For the fifth stage, two more series offer parallel paths for working with advanced phonograms: Titan’s Gauntlets and Talisman 2. Among the phonetic concepts incorporated into the ten readers in each series are the various ways to make the /j/ sound with j, g, ge, dge, and dj, and the /shun/ sound with tion, tian, sion, ssion, and cian. There are 16 pages per book with more text per page than in the previous readers. In Titan’s Gauntlets, Finn works to master the magical power of a set of gauntlets to stop the Evil Winged One from destroying the world. In Talisman 2, Zak returns to fight the Dark Master to keep him from creating a new talisman that can destroy the world.
The final series, Amber Guardians, consists of ten readers with 28 pages each. This series serves as a transition to on-level reading material. It has a much higher ratio of text to illustrations and introduces advanced vocabulary words such as premonition, obelisk, and seething. The storyline features Finn (from Titan’s Gauntlets) along with two of his friends.

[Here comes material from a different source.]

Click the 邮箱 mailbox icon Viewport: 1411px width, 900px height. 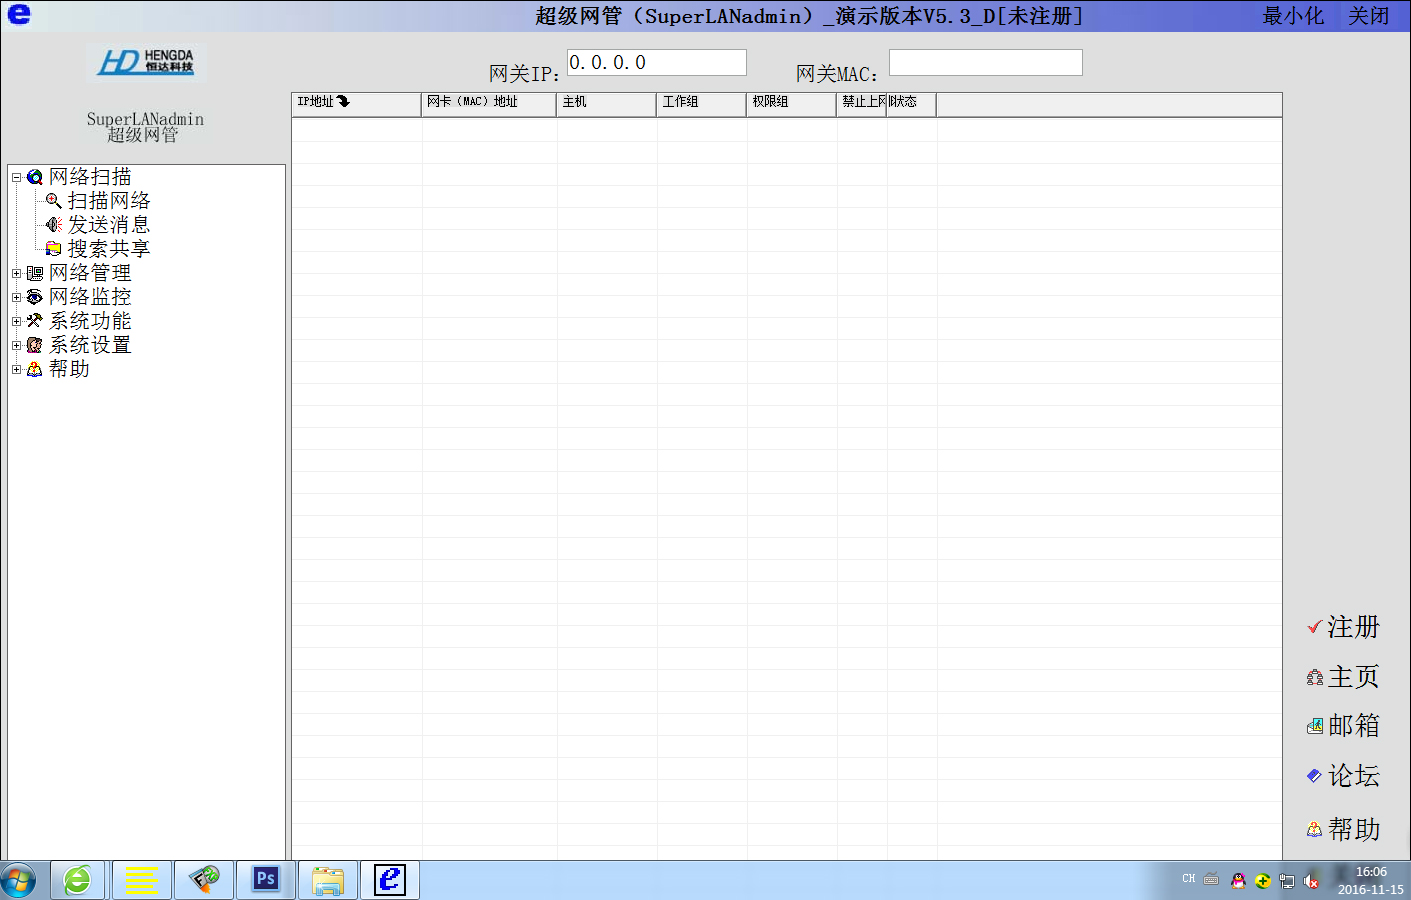click(x=1314, y=726)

After discovering an ancient, magical necklace, he and his friends set off on an adventurous quest where they encounter a kraken, a golem, an earth spirit, a unicorn, and other mythological creatures.

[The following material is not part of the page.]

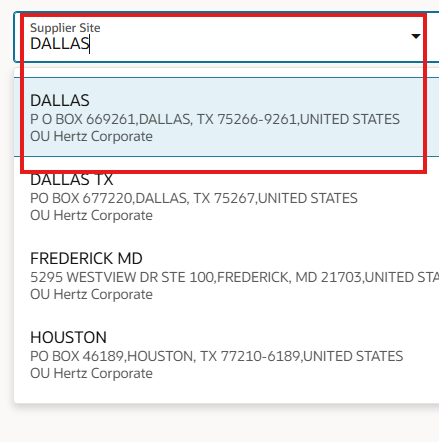Choose the PO BOX 677220 address entry
The width and height of the screenshot is (439, 442).
point(194,198)

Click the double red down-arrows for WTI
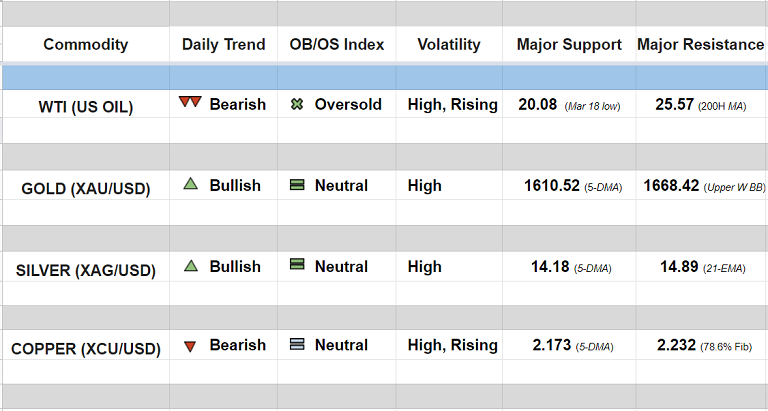[190, 103]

One workbook is available for each set of readers. The workbooks are printed in black and white, and they vary in size from 50 to more than 250 pages. They contain activities for word building, reading practice, comprehension, vocabulary, spelling, dictation, grammar, and punctuation, but not all of these activities are in every workbook. Many of the workbooks include pages with word cards that should be copied onto cardstock and cut out to use for reading practice or other activities. Some workbooks include pages to be used as board-style games.
The Magic Belt series adds an extra 50-page Introductory Workbook for older students who are working at a very remedial level. It offers additional practice with basic phonetic concepts. This is to be used in addition to the regular workbook by students who will benefit from it.
The workbooks for Titan’s Gauntlets and Talisman 2 include composition assignments, such as one that directs students to describe a troll pictured on one of the pages. Some possible descriptive phrases are provided to assist students.
While the workbooks are not required, they do a great job of reinforcing and expanding the learning that takes place with the readers. In addition, the variety of activities and the fantastic artwork (taken from the readers) make them appealing to students.
PhonicBooks publishes two types of games that can be used alongside these readers. You can read my review of the games here.
The PhonicBooks series for older students feature content that reflects the sort of material that older children and teens eagerly watch or read on their own, so reluctant or struggling readers might be willing to read them even if they have balked at other readers. In addition, the phonetic approach upon which these readers are based has proven successful in producing long-term reading skills.